Rosé Doc Venezia

General description

In times which by now are distant, it was precisely in the area of the Piave (a river which later, during World War I, became famous all over the world) that rosé wine was consumed by peasant families who worked on the estates of the Venetian nobility.

Greatly appreciated both in the city and in the countryside, it was considered the Sunday wine.

Historically, the wine was transferred from the demijohn to the bottle at the end of winter so that the fermentation would terminate in the bottle.

In so doing, it became “ready” in the spring, fresh and with a light natural effervescence which, along with its high acidity, made it easy to drink even with the rather fatty food of the zone.
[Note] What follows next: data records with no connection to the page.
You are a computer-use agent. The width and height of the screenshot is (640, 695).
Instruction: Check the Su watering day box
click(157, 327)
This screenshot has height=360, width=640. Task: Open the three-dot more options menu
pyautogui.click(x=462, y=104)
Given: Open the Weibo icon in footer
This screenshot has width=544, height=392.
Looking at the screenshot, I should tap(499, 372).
The Rosé DOC Venezia, produced from local grape varieties, enchants right away with its color: a pink which ranges from light onion skin or peach all the way to pomegranate, always pleasurably luminous.

The flavors open with floral notes, roses and wildflowers, which then give way to fruity fragrances of pineapple, wild cherries, and berry fruit.
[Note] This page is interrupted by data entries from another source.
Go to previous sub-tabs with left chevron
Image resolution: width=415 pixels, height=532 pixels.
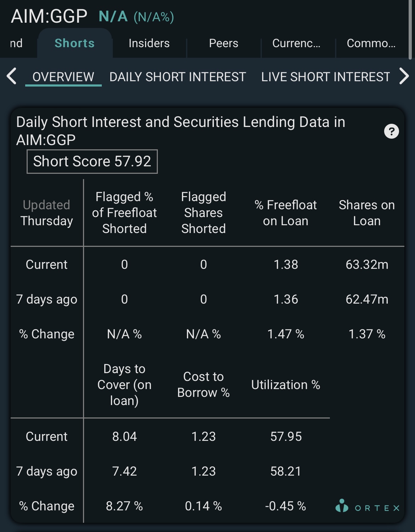click(12, 76)
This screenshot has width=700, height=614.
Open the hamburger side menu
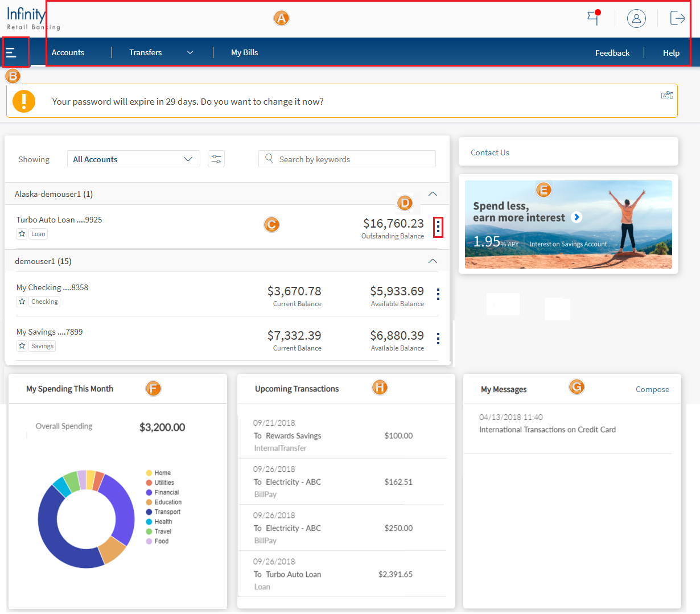pyautogui.click(x=11, y=53)

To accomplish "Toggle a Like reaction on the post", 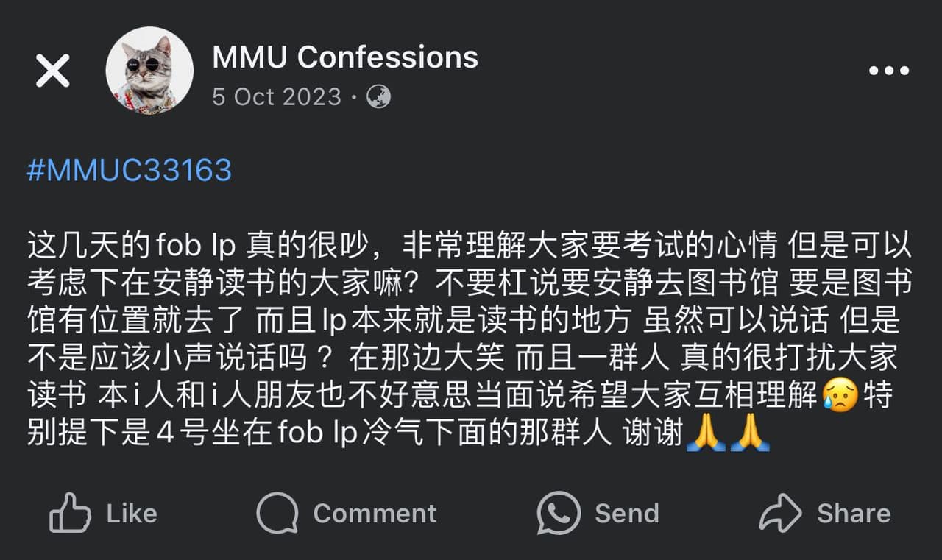I will point(103,514).
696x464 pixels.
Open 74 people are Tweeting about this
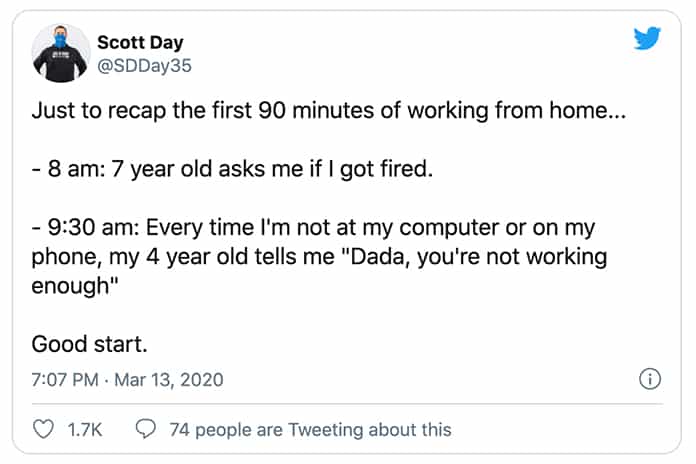coord(310,430)

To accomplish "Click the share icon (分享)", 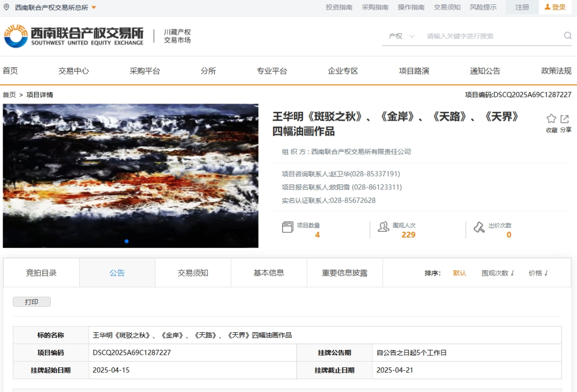I will point(565,119).
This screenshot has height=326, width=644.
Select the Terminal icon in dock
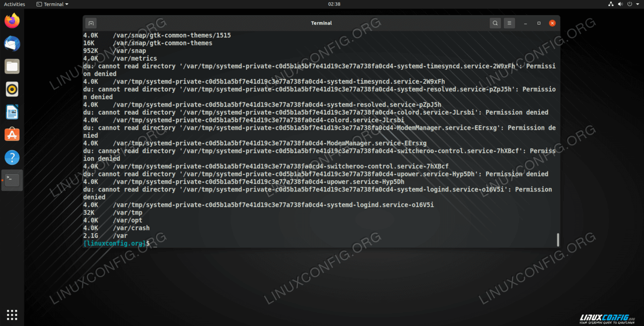click(x=12, y=180)
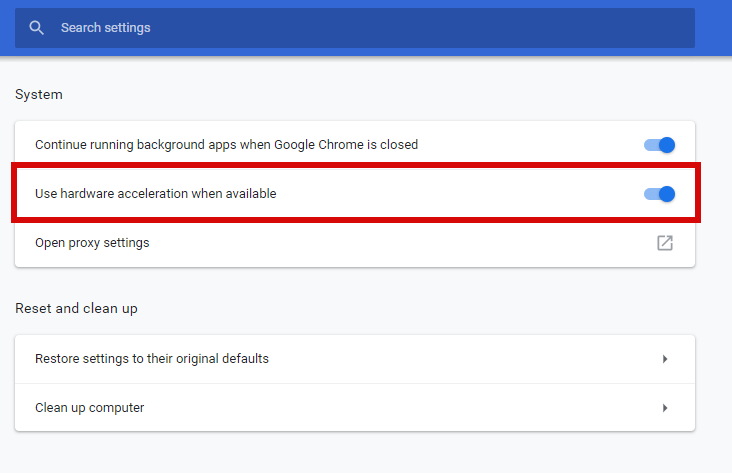
Task: Click the blue knob of hardware acceleration switch
Action: tap(667, 194)
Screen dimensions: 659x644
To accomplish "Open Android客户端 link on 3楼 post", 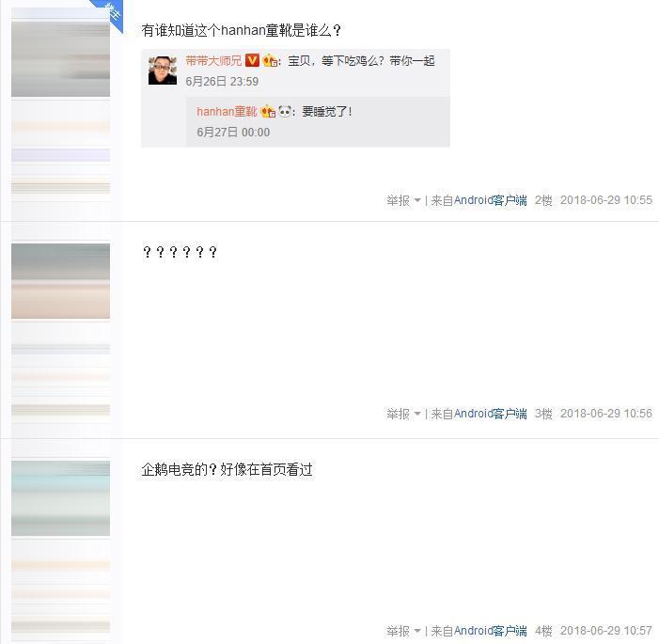I will pyautogui.click(x=491, y=414).
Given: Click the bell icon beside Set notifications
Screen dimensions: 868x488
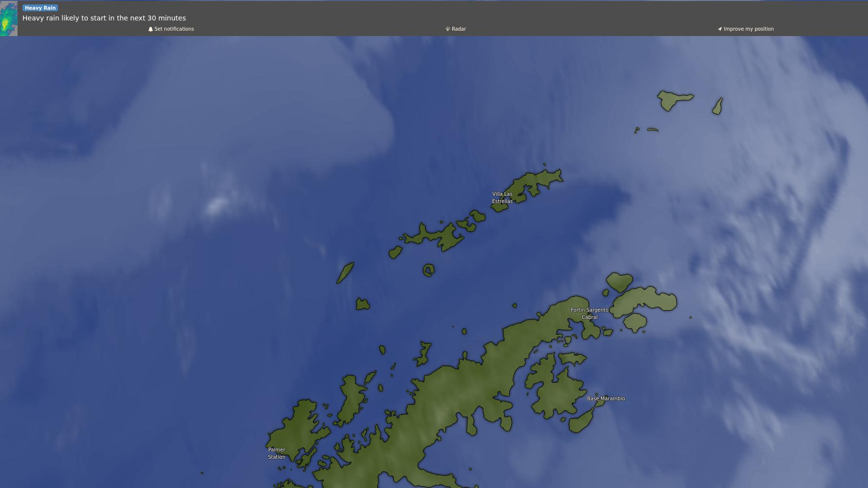Looking at the screenshot, I should click(x=151, y=29).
The lively and elegant bubbles prolong these sensations on the finish, which closes with a light bittersweet sensation.


When should the Rosé DOC Venezia be drunk?
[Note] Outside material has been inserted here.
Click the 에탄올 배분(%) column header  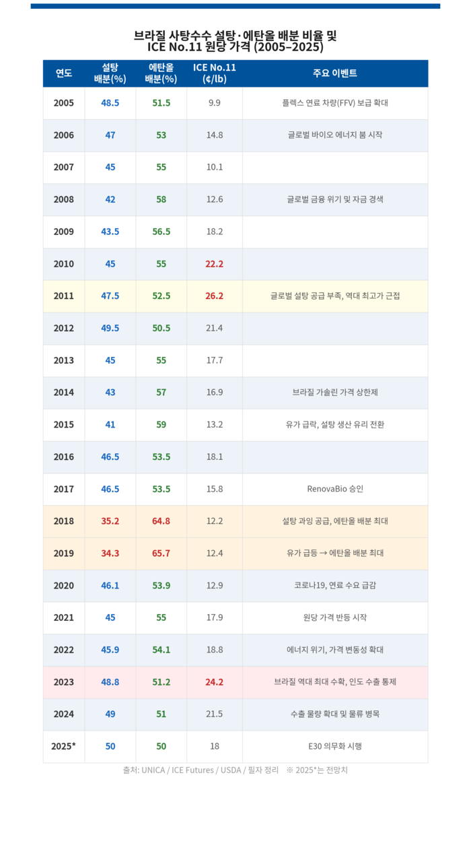[x=161, y=73]
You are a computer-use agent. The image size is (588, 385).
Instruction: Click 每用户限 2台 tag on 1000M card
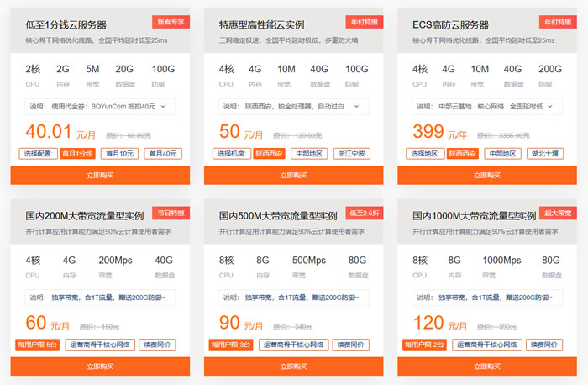click(x=424, y=345)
Elegant and intriguing, it makes for a refined aperitif on a terrace over the Grand Canal or for special lunches and dinners. If, instead, you prefer Italian or, better yet, Venetian savoir faire, you only have to recover the century-old tradition which reigned in the estates of the Venetian nobles. The best way to taste it is during the summer along with an excellent group of friends around a table which has been set up under the branches of the trees.

High angle view of a plate full of grilled artichokes with lemons, butter and mayonaise, with a plate for the eaten leaves.

Recommended matches with food

To try as an accompaniment to small fried dishes (vegetables, mozzarella, or meatballs) or, only in springtime, squid, octopi with the typical “castraure di Sant’Erasmo”, the first bud of the artichoke plant (protected by the Slow Food movement).

It goes well during meals with risotto dishes seasoned with fish or shellfish. For those who love meat, it is an ideal match to salami and sausage. To try as well with the classic eggplant Parmesan dish.